● Data in this exercise:
● ● ●

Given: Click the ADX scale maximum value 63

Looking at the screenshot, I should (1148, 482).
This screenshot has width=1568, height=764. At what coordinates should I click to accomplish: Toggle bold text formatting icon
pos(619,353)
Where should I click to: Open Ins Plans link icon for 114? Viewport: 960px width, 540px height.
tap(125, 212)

● ● ●

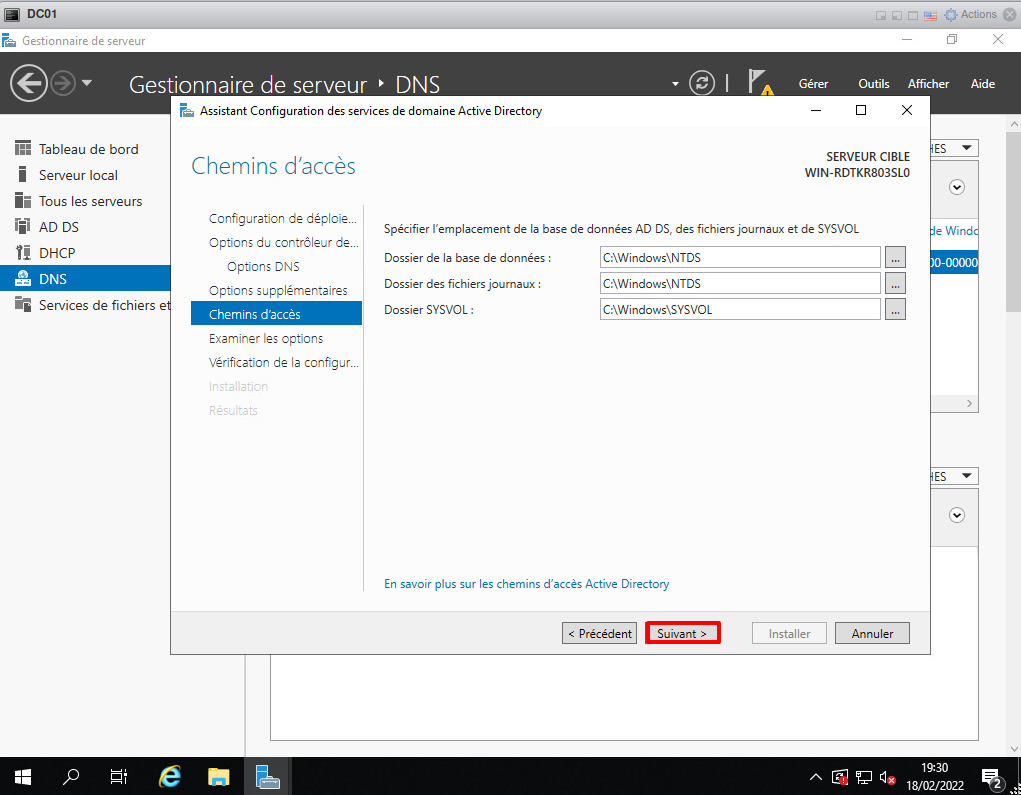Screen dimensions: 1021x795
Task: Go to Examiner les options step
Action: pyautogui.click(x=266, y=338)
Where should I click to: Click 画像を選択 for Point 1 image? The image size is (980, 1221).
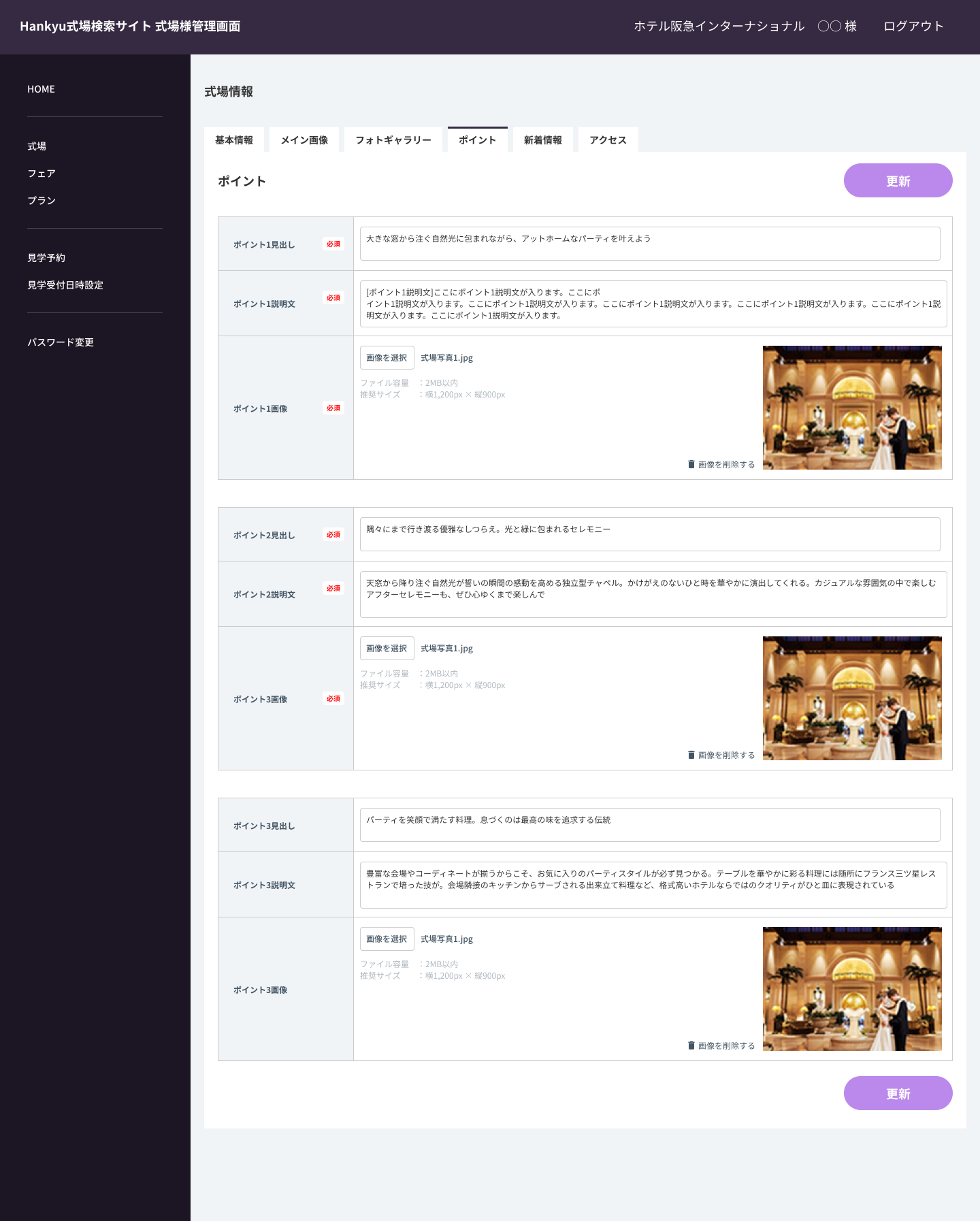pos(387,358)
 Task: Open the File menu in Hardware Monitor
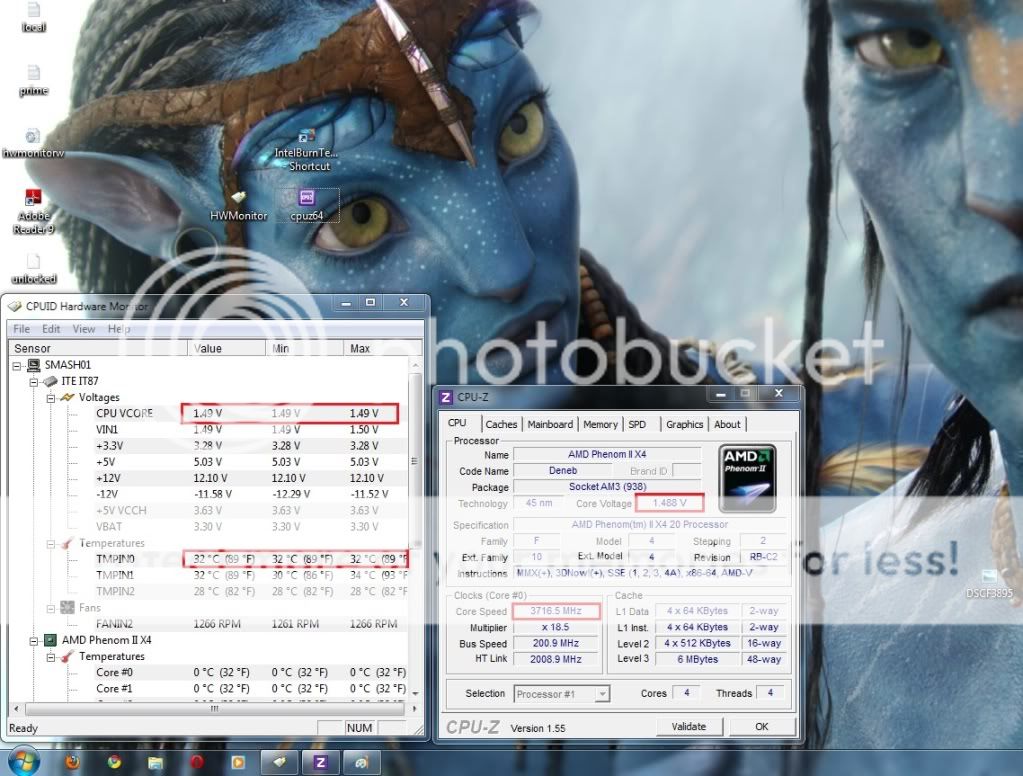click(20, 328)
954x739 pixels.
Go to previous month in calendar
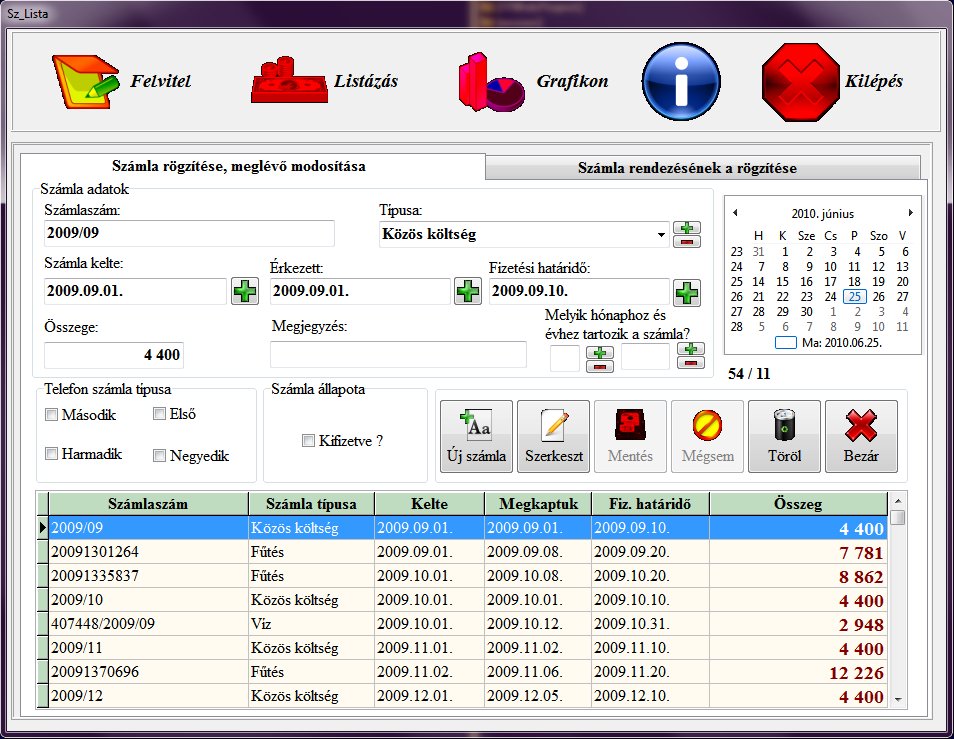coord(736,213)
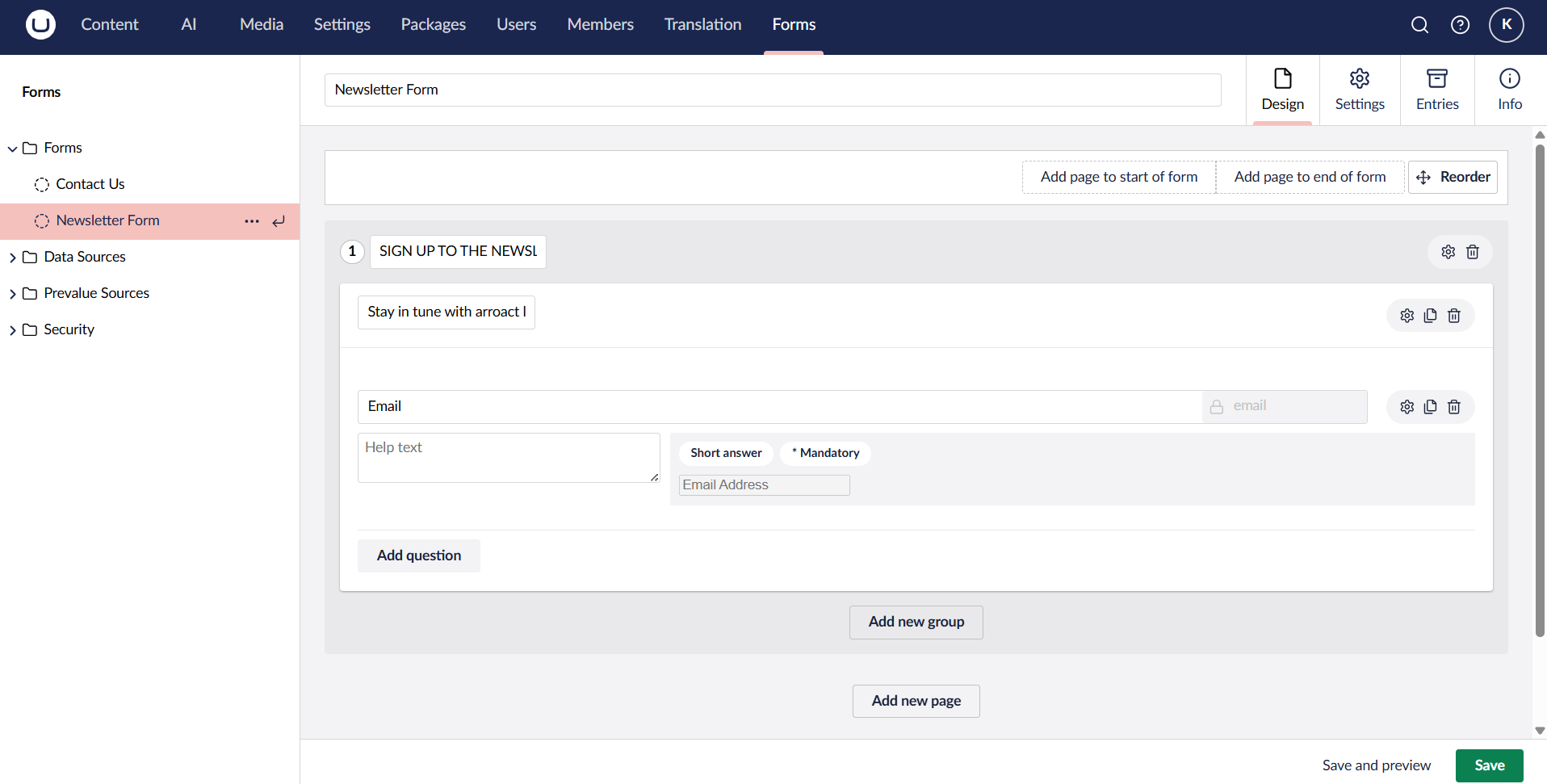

● ● ●

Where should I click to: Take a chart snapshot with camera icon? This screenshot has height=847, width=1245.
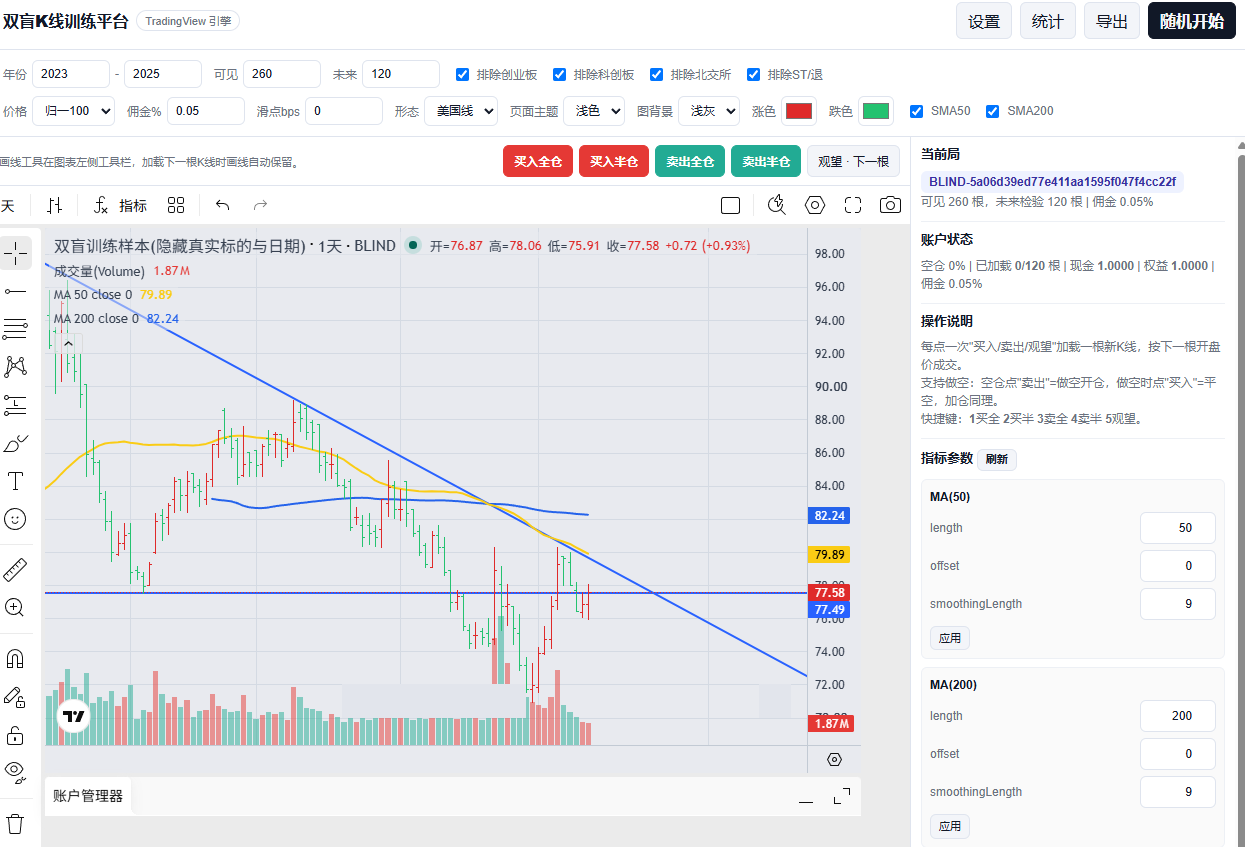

● ● ●

● What to work on: Switch "icon" to "button" in everything from the line containing "This screenshot has width=1568, height=764." down to the line containing "tap(125, 212)", and write out only those lines, leaving all else as it stands.

● Complete output:
This screenshot has width=1568, height=764. At what coordinates should I click to accomplish: Toggle bold text formatting button
pos(619,353)
Where should I click to: Open Ins Plans link button for 114? Viewport: 960px width, 540px height.
tap(125, 212)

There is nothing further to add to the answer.